Three Federal Investigations
Connections Not Previously Documented
Most of this work is synthesis — bringing together scattered public records that have never been systematically cross-referenced. But in the process, we identified the following connections that, to our knowledge, have not appeared in published analysis. We document what we found and what we didn’t.
CEO bonus tied to low bid, 65 days before procurement rule change
Resolution #1228 contractually linked CEO Jeff Morales’s bonus to “getting a bid at or below estimates.” Sixty-five days later, the 4th RFP Addendum reversed the Board-approved two-step selection process to favor lowest price over technical competence. The Board was not notified of the change.
Internal memo documents potential criminal change order splitting
A CHSRA regional director’s August 2018 memo explicitly planned splitting a $20.8 million scope into four to five change orders of roughly $5 million each — keeping each below the threshold requiring higher-level review.

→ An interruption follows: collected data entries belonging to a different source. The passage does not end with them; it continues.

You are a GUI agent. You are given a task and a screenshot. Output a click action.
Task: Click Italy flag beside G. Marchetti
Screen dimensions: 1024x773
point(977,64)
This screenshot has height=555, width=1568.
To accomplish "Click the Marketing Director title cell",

California Public Contract Code Section 20116 makes splitting work orders to evade oversight a criminal violation.
Threshold-adjacent change order at 251% of independent estimate
An $18.6 million change order was approved at 251% of the pre-construction manager’s independent cost estimate, positioned just below the $20 million Board Operations Committee review trigger. The pricing was not questioned.
Independent PM oversight eliminated during procurement changes
TY Lin International’s independent program management oversight role was terminated in the same period as the CP1 procurement rule change, removing the one entity positioned to flag irregularities in the process.

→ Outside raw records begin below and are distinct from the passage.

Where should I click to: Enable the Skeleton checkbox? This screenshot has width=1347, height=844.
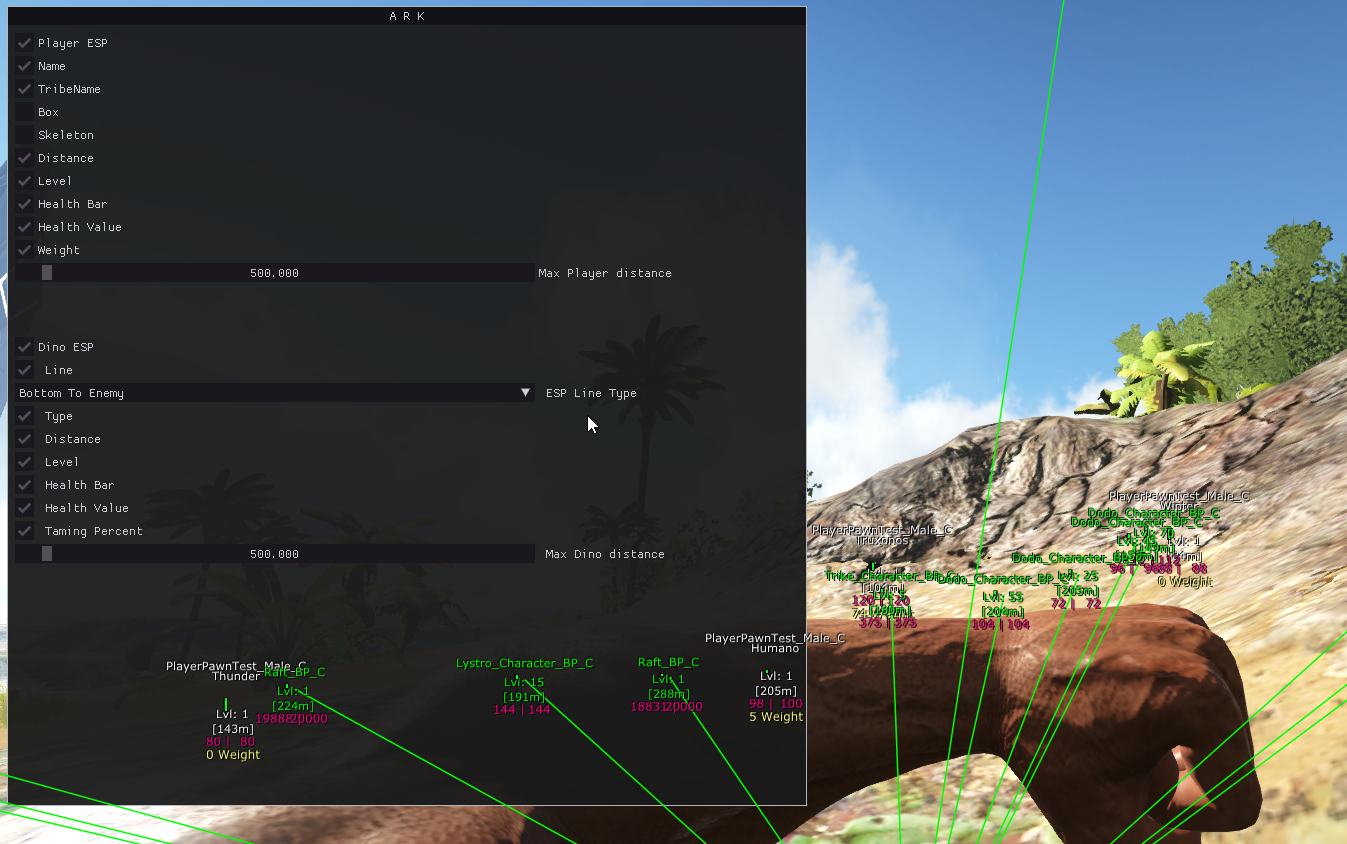point(25,135)
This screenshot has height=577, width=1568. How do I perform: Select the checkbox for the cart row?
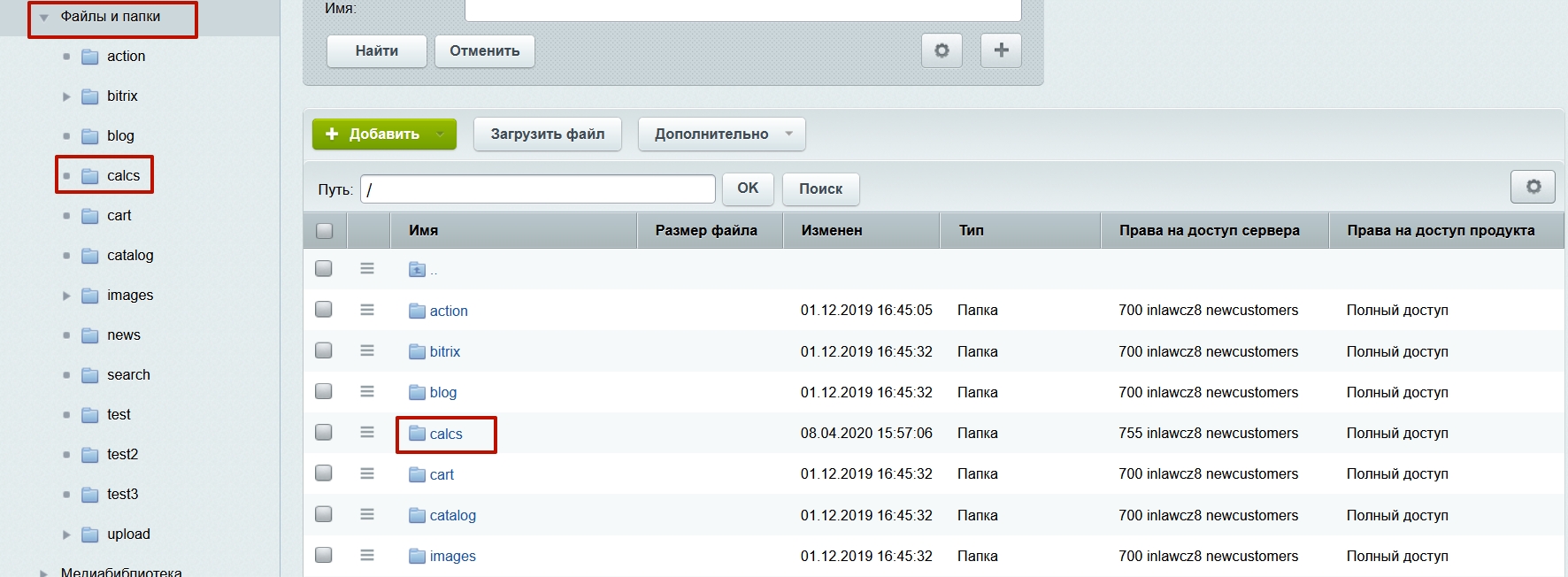pyautogui.click(x=324, y=473)
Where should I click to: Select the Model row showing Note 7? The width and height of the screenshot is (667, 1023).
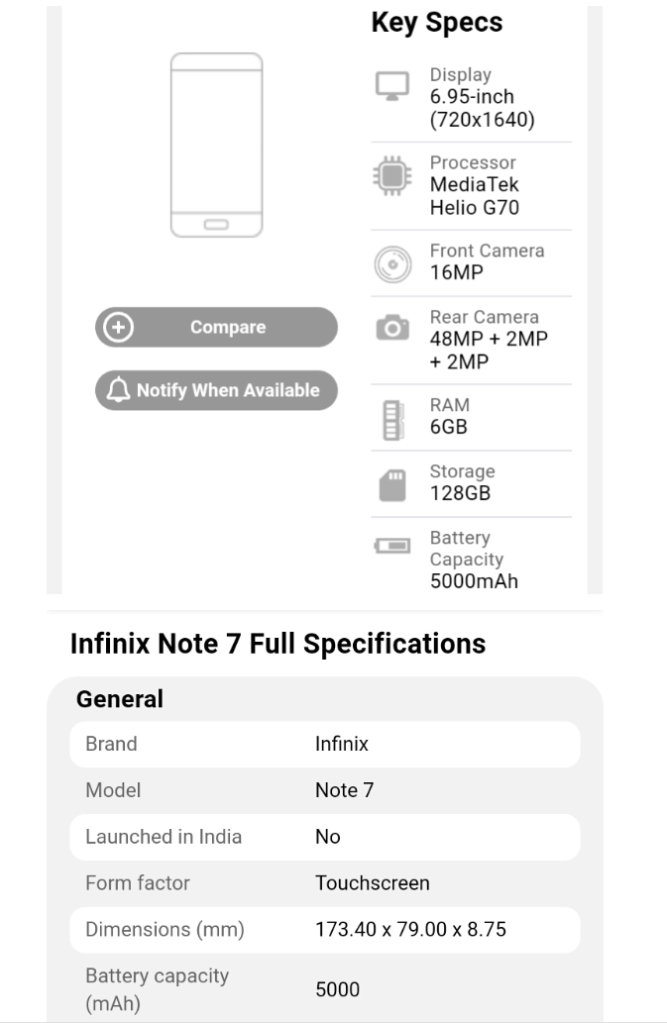(324, 790)
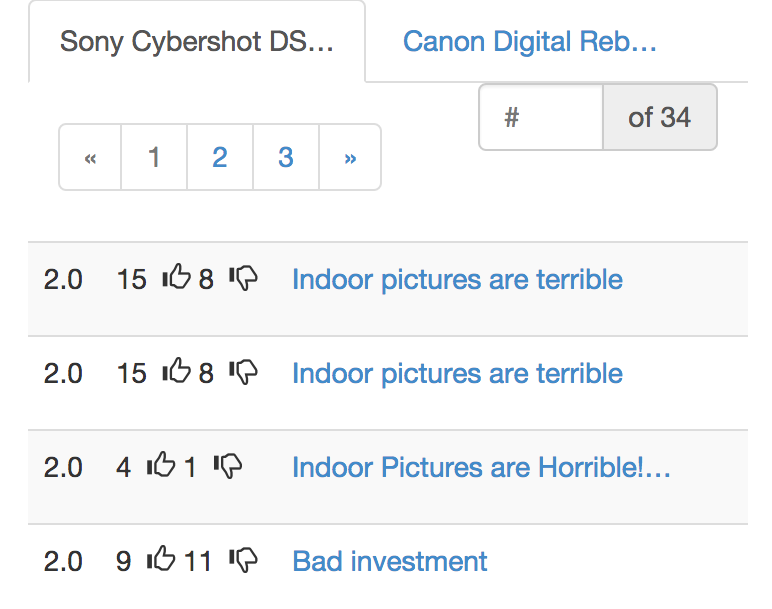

CP4 as natural experiment isolating governance failure
CP4 had an independent construction manager and a contractor with 722km of Spanish HSR experience. Same state, same project, same era — but 86% growth vs. 290% for the worst package. The comparison isolates procurement and oversight as the variable, not “inherent” US cost factors.
Seven named WSP employees held titled positions within CHSRA
Tony Daniels, Gary Griggs, Kristina Assouri, Hans Van Winkle, Brent Felker, Jim Van Epps, and Daniel Horgan held official agency titles while employed by WSP. Daniels signed CHSRA technical memos. Griggs presented to the Board as staff. Horgan, as Deputy COO, co-authored budget memos with spending authority.

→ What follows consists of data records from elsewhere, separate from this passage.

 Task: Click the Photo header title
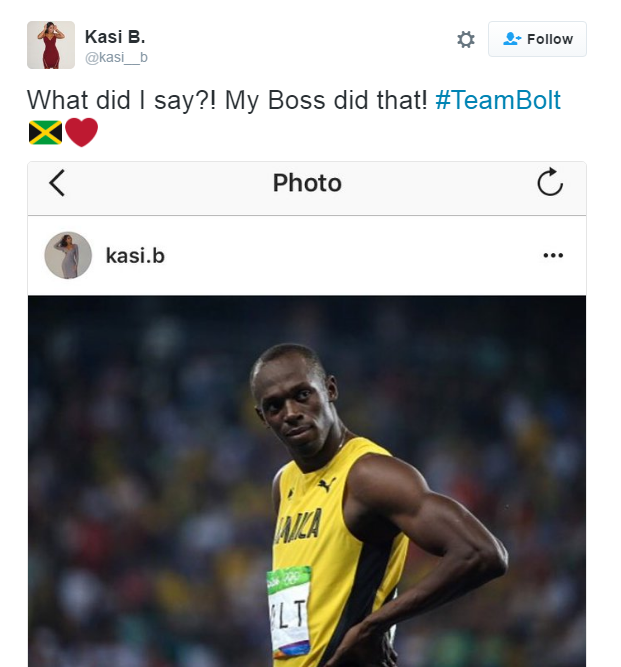[x=307, y=183]
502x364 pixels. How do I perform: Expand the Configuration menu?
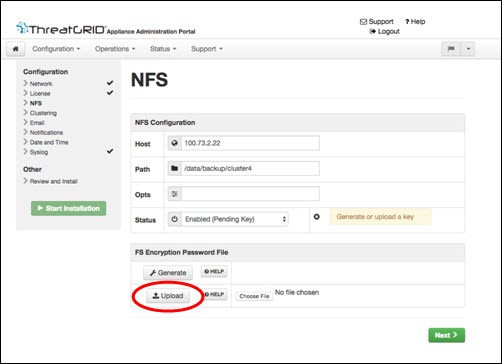pos(56,49)
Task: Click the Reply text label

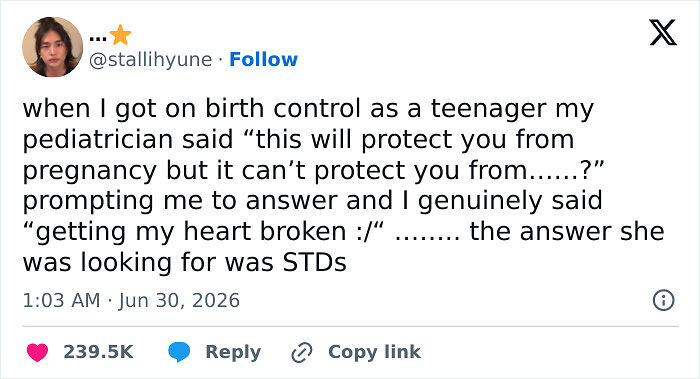Action: pos(233,352)

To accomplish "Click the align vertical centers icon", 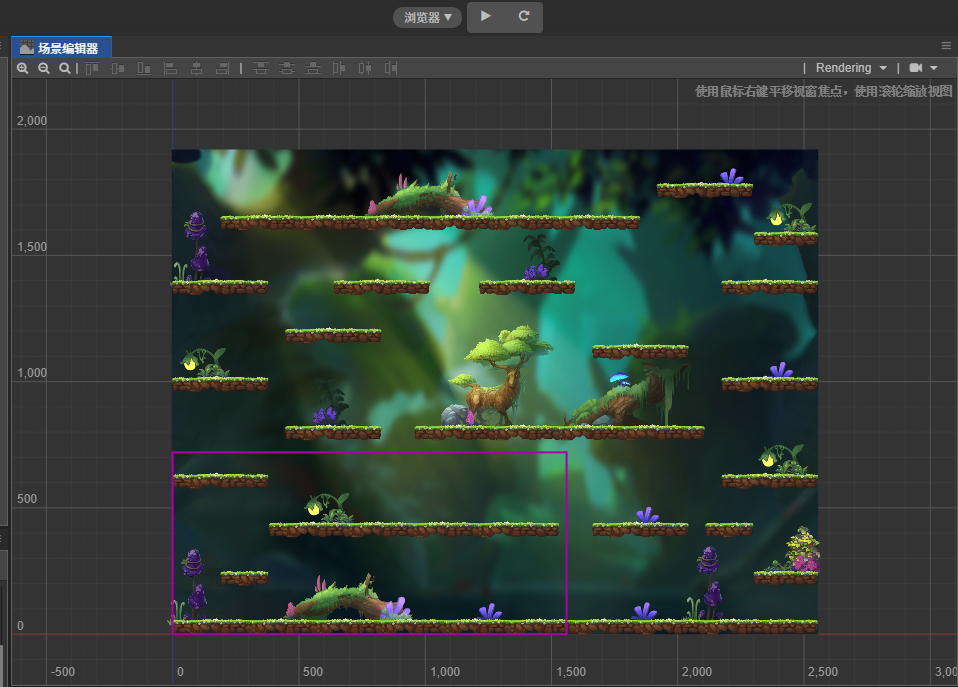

Untested legal precedent for challenging WSP embedding
Professional Engineers in California Government v. Department of Transportation (1997) established that state agencies cannot delegate inherently governmental functions to private contractors. This framework has never been applied to the CHSRA–WSP relationship, despite WSP staffing the unit tasked with overseeing WSP.
13-year knowledge chain establishes reckless disregard
UC Berkeley (2010), the Peer Review Group (2010), and CHSRA’s own reviewer (2022) all called the ridership model unreliable. CHSRA submitted projections based on the same model in the 2024 FSP Agreement. Under the False Claims Act, this chain establishes “reckless disregard” without needing to prove any individual intended to deceive.
Electrification budget at 22% of the same state’s actual costs
CHSRA budgets $11.8 million per mile for electrification. Caltrain — same state, same regulatory environment, same era — spent $53.3 million per mile. The budget is 22% of comparable actual costs. The FRA flagged it as unrealistic in its compliance review.
Post-peer-review model changes went undisclosed
After independent peer reviewers flagged concerns with the ridership model, Cambridge Systematics made undisclosed changes to the methodology. The version submitted for peer review was not the version used to generate the numbers voters saw. No one outside the firm reviewed the final version.
Progressive records shielding across a decade
AB 1889 (2016) was gut-and-amended in the final hour of the legislative session — no video, no public notice, no registered opposition — to redefine standards for bond spending. AB 1608 (2026) would let the new IG withhold records describing “weaknesses,” including fraud-detection controls. The pattern: each legislative intervention weakened oversight, with procedural moves designed to minimize public scrutiny.